Project Details
Concepts at work: the dynamics of scientific concepts in the case of research on multiple and interacting galaxies (1925-1980)
Applicant
Professor Dr. Friedrich Steinle
Subject Area
History of Science
Term
from 2016 to 2020
Project identifier
Deutsche Forschungsgemeinschaft (DFG) - Project number 289438140
The proposed project's objectives are twofold: first, it aims at reconstructing an important development within 20th century astrophysics; second, this reconstruction should contribute to our general understanding of the dynamics of empirical concepts in modern sciences. The investigation focuses on the studies of galaxies between 1925 and 1980 and, more specifically, on the innovative strand which studied so called multiple and interacting galaxies. This research strand has scarcely been subject to historical analysis, but fundamental in the development of the galaxy concept and instigated a whole new outlook for cosmological studies in which galaxies developed from being stationary island universes and mere markers of a mapping science into dynamic entities and 'cosmic laboratories' of a quasi experimental science.

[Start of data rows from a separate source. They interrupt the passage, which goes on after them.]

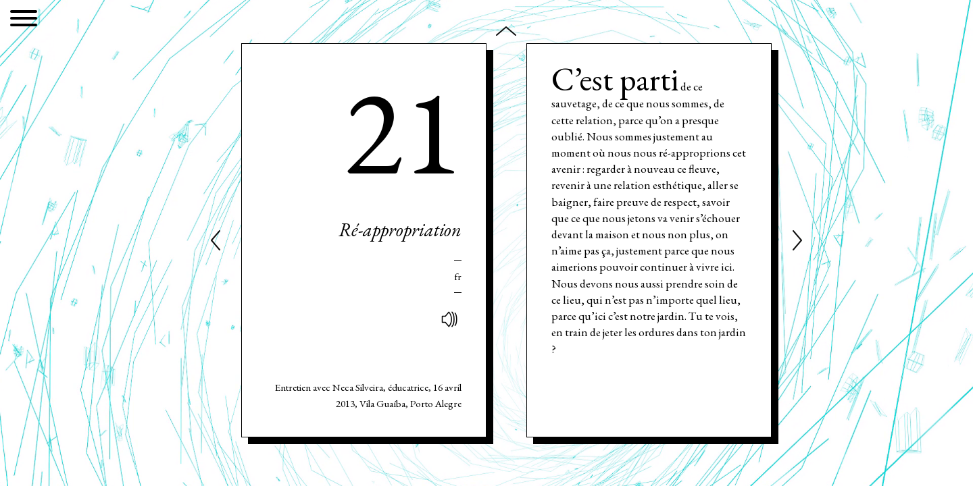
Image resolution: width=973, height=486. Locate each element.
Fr (457, 277)
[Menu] (23, 20)
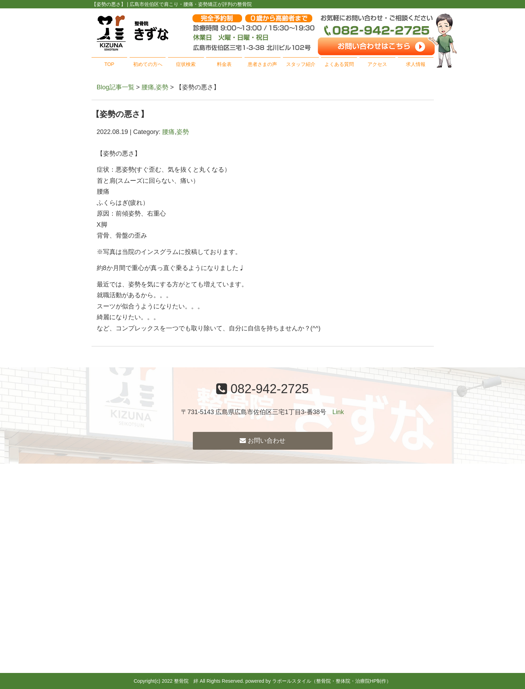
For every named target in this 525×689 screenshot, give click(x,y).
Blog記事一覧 (115, 87)
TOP (109, 64)
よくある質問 (339, 64)
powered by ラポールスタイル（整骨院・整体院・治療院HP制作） (319, 681)
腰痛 (147, 87)
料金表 (224, 64)
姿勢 (162, 87)
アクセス (377, 64)
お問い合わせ (262, 440)
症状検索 (186, 64)
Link (338, 412)
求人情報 (415, 64)
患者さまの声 (262, 64)
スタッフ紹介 (300, 64)
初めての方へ (147, 64)
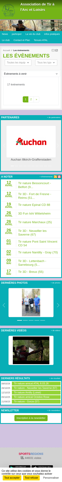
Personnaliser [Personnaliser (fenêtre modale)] (51, 477)
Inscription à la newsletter (31, 418)
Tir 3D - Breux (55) (30, 271)
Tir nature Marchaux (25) (35, 222)
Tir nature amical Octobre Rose (31, 397)
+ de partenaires (53, 117)
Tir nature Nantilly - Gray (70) (38, 252)
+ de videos (55, 330)
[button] (4, 145)
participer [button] (17, 34)
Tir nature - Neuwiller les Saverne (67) (35, 388)
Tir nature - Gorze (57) (26, 401)
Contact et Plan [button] (21, 40)
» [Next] (36, 99)
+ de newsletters (53, 410)
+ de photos (55, 283)
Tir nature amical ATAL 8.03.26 (31, 383)
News (5, 34)
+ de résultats (54, 378)
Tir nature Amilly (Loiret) (27, 392)
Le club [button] (6, 40)
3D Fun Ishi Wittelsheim (34, 213)
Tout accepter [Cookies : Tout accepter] (12, 477)
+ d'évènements (46, 177)
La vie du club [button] (32, 34)
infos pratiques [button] (52, 34)
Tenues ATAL (41, 40)
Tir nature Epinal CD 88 (34, 204)
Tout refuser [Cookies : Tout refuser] (31, 477)
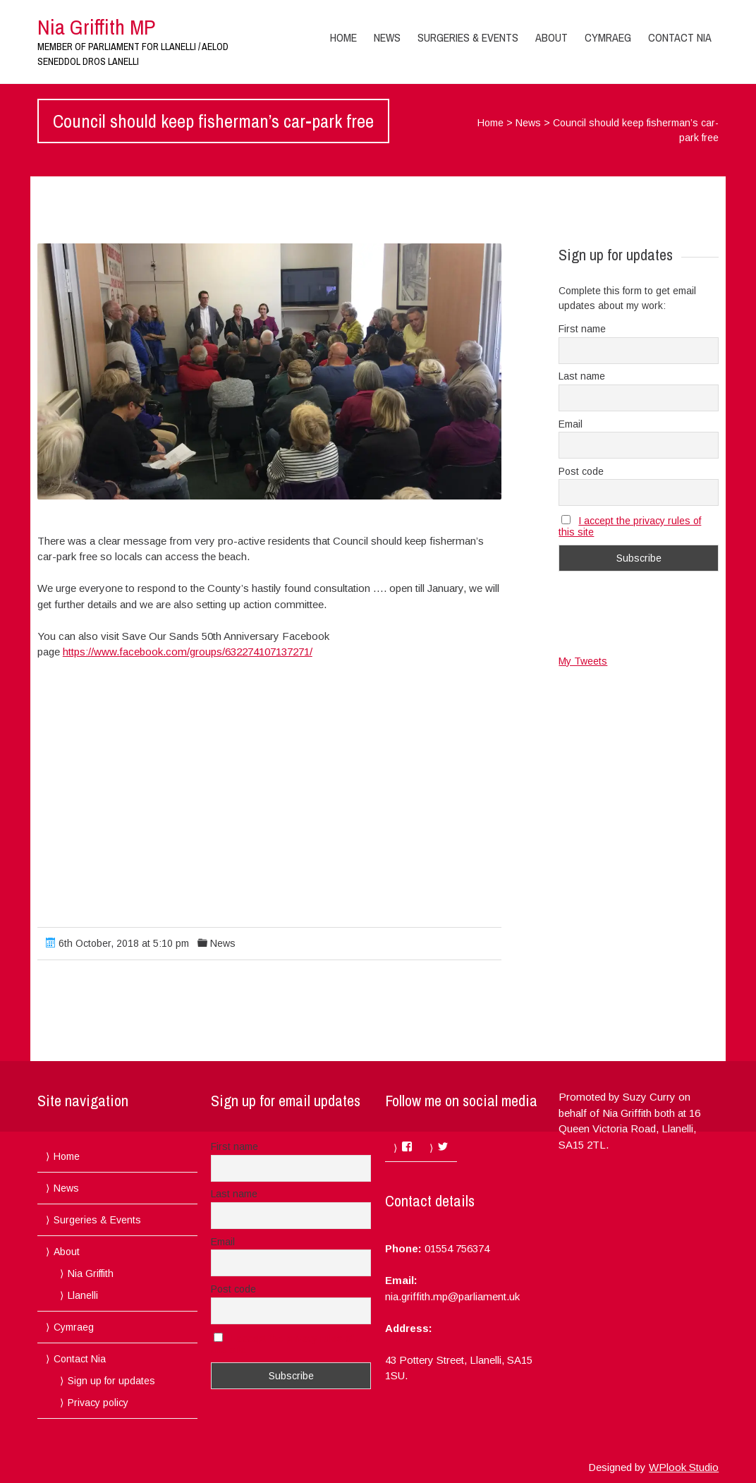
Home (343, 37)
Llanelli (83, 1295)
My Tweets (583, 661)
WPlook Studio (684, 1467)
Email (571, 424)
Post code (581, 471)
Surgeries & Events (467, 37)
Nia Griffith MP (96, 27)
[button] (269, 371)
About (551, 37)
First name (582, 328)
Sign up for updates (111, 1380)
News (387, 37)
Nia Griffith (91, 1273)
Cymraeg (608, 37)
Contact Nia (680, 37)
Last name (582, 376)
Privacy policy (98, 1402)
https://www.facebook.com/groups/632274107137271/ (187, 652)
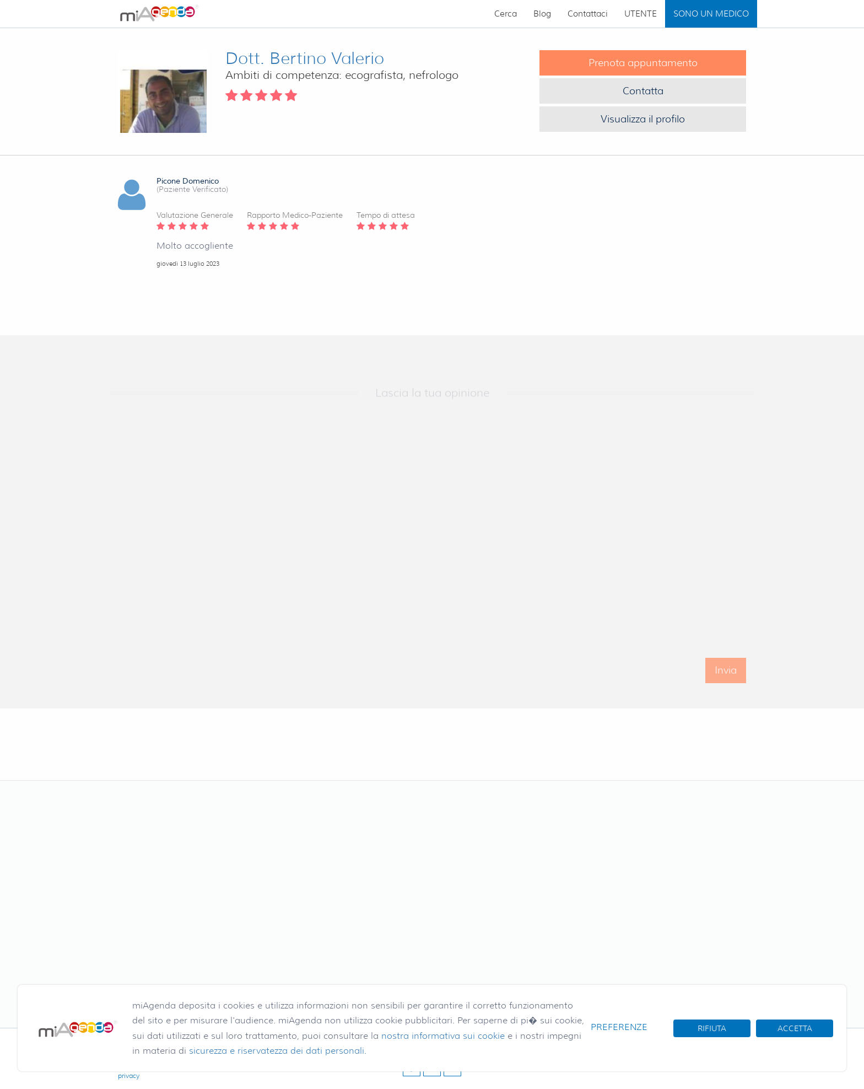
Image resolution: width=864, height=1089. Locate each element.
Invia (726, 679)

At the same time, the research strand features a very specific research constellation: a small number of researchers in different countries working under diverging research conditions who communicated with each other for the longest time on the basis of very little empirical data. This exchange entailed the continuous transformation of the galaxy concept; it will hence lie at the heart of the investigation. In historical presentations, mainly presented by astronomy itself, unexpected chance discoveries triggered by technological progress, while taking place within an essentially unchanging framework of concepts have been perceived as the main impulses for the advancement of astrophysics. The project has the potential to revise this perspective. By focusing on conceptual frameworks and their shifts and transformations within the scientific communication, the project takes a novel approach. Moreover, the investigation will show how this 'putting concepts into work' allowed for the integration i.e. coexistence of diverging research outlooks before they gradually merged into a coherent research activity. Finally, this focus will bear insights into conceptual dynamics and thus place the project within the context of a new historical interest for scientific concepts. As part of an interdisciplinary group project which brings together history, philosophy as well as sociology of science and aims at making fruitful use of the comparative theory of science of Ludwik Fleck, the study will, furthermore, contribute to the shared investigation of how astrophysical facts come into being and develop.